### Exercise objective
The output should be the records themselves, given again exactly.

### Data provided
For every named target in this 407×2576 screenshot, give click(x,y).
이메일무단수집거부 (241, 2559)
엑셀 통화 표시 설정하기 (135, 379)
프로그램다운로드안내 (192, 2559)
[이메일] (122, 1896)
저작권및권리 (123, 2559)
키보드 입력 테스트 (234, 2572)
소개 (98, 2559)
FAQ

### Solved exercise
For every named target in this 407×2576 screenshot, give click(x,y).
이메일무단수집거부 (241, 2559)
엑셀 통화 표시 설정하기 (135, 379)
프로그램다운로드안내 (192, 2559)
[이메일] (122, 1896)
저작권및권리 (123, 2559)
키보드 입력 테스트 (234, 2572)
소개 (98, 2559)
FAQ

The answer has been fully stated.